Every line of the data below that holds the string "Lines" needs to be reported.

Extracted records
○ ○ ○ ○ ○ ○ ○

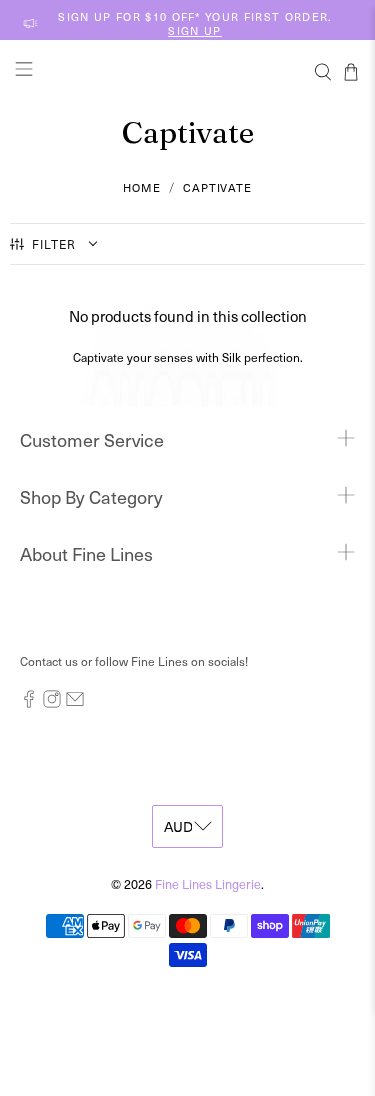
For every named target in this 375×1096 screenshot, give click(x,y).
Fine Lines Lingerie (208, 883)
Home (142, 187)
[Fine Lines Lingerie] (188, 71)
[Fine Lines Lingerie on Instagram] (52, 703)
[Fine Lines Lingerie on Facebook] (29, 703)
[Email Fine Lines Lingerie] (75, 703)
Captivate (217, 187)
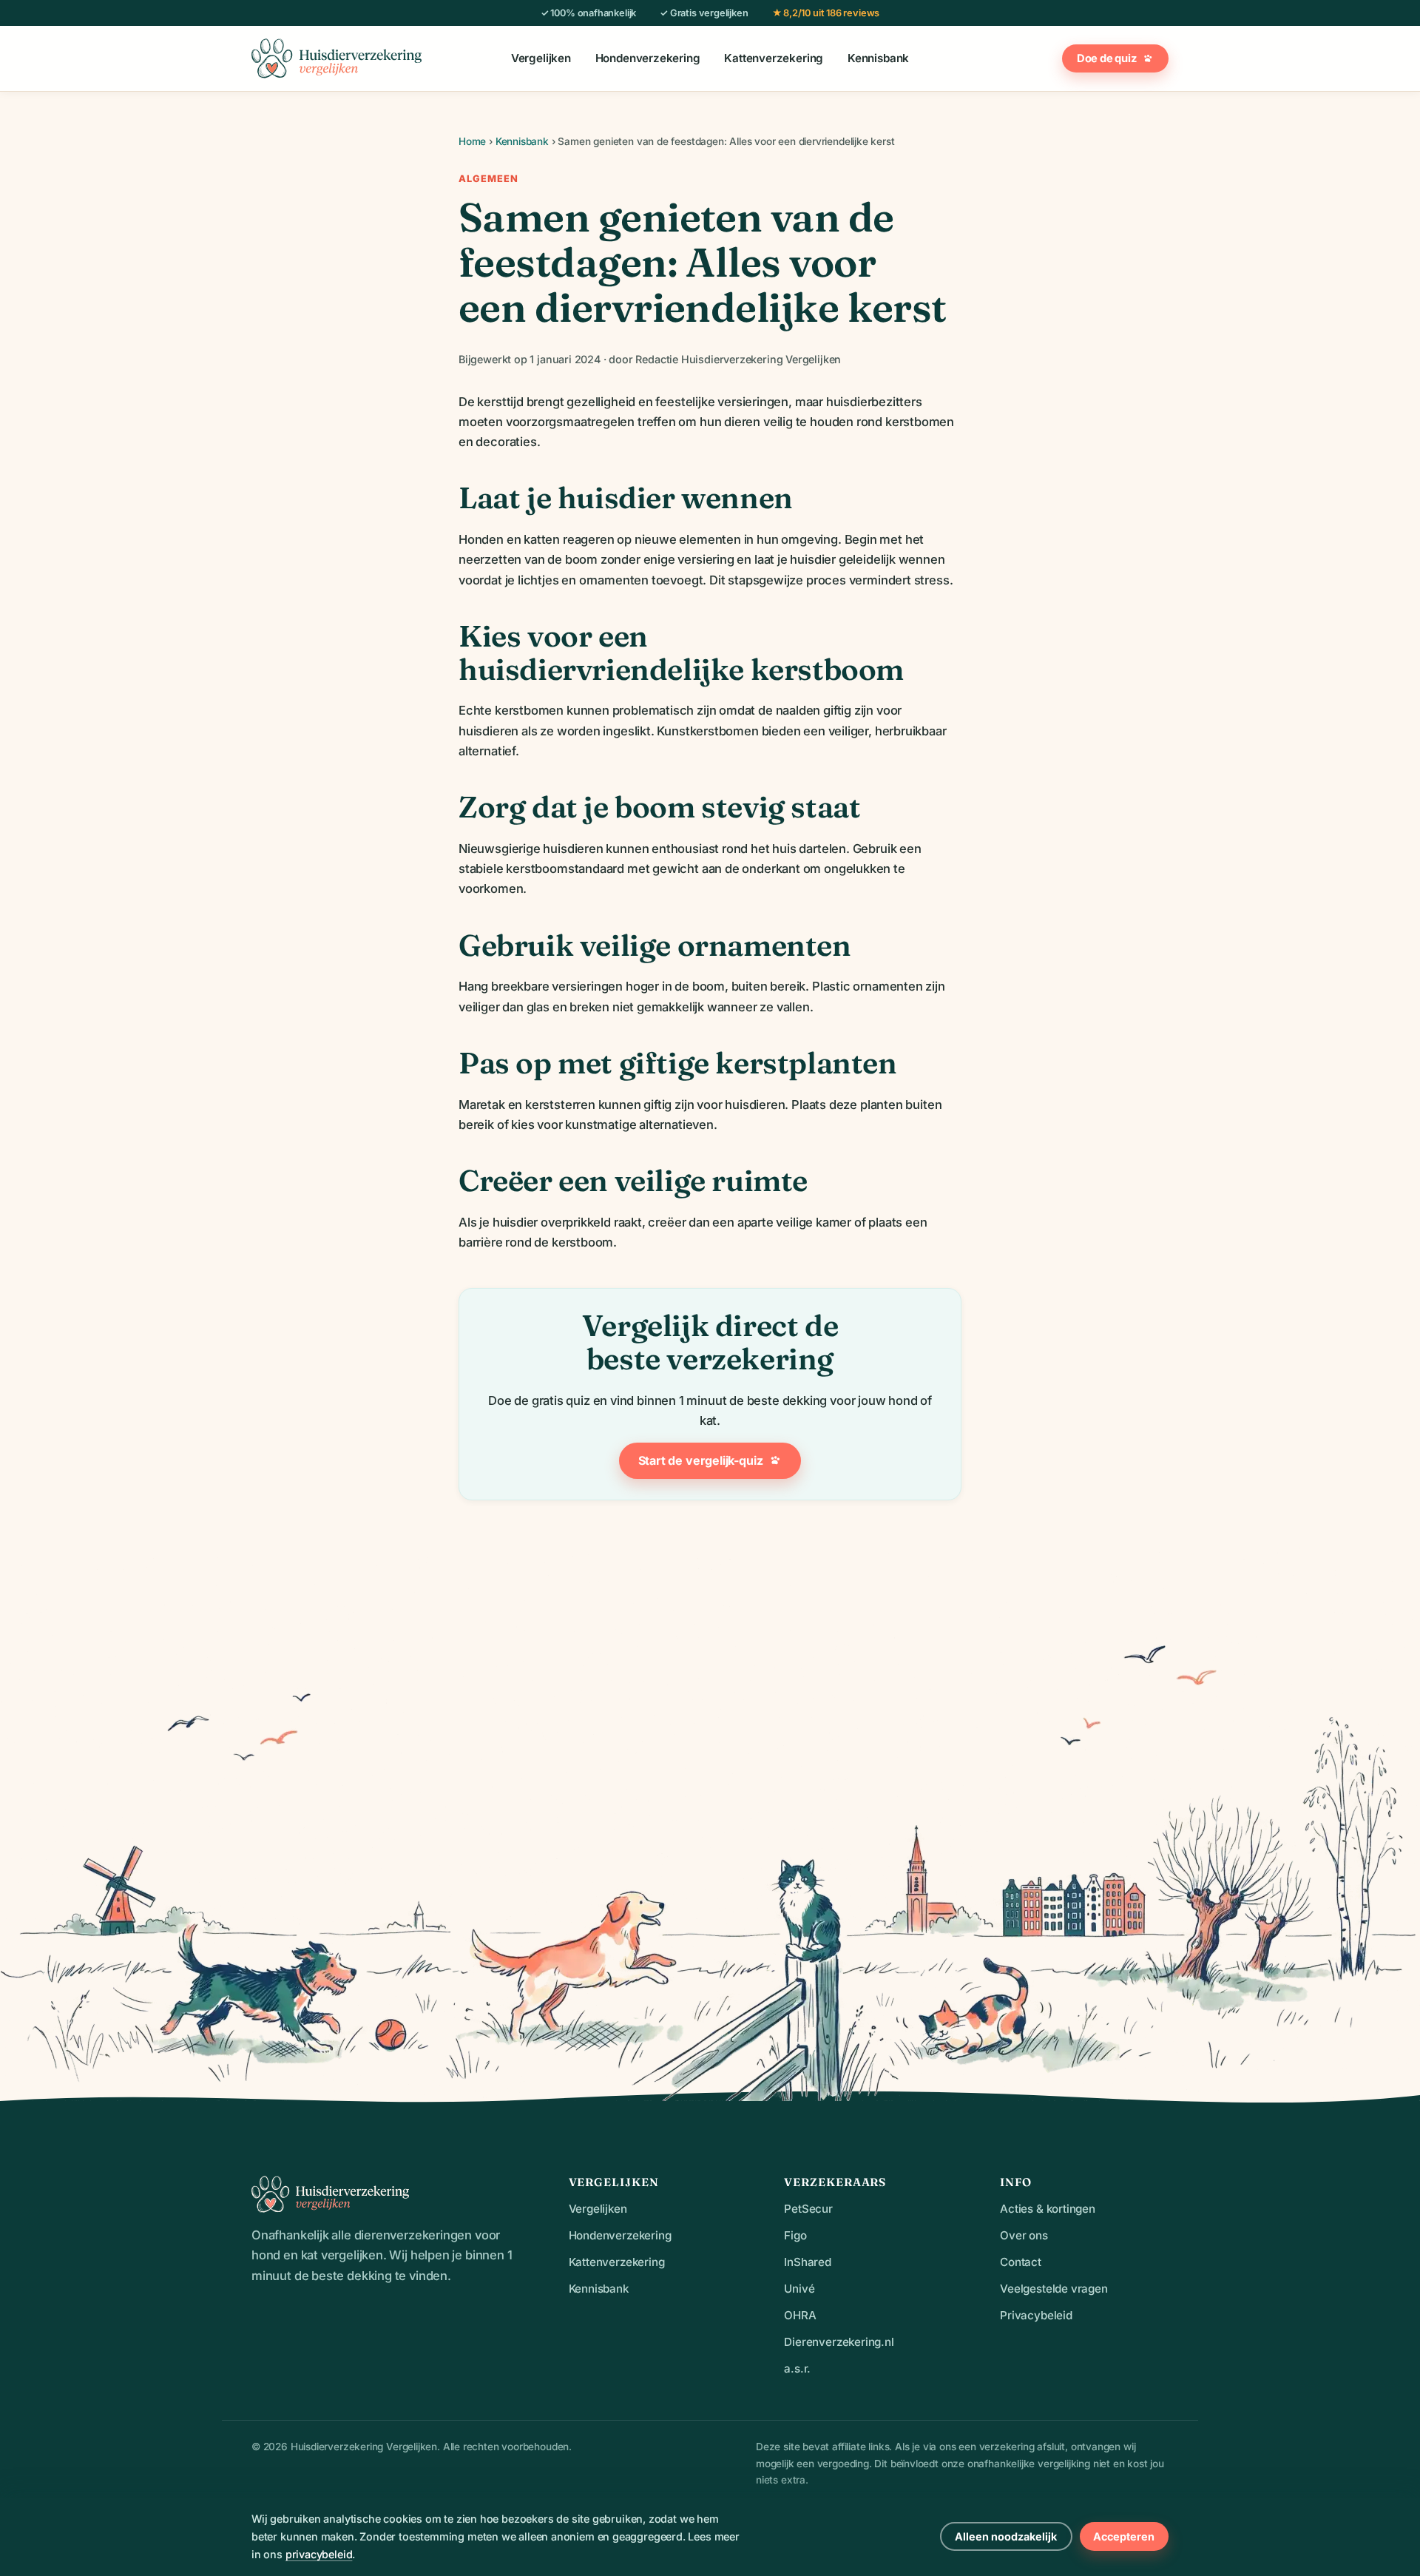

○ ○ ○ ○ ○ ○ ○

- **Exercise answer**
Fine Lines Lingerie (208, 883)
[Fine Lines Lingerie] (188, 71)
[Fine Lines Lingerie on Instagram] (52, 703)
[Fine Lines Lingerie on Facebook] (29, 703)
[Email Fine Lines Lingerie] (75, 703)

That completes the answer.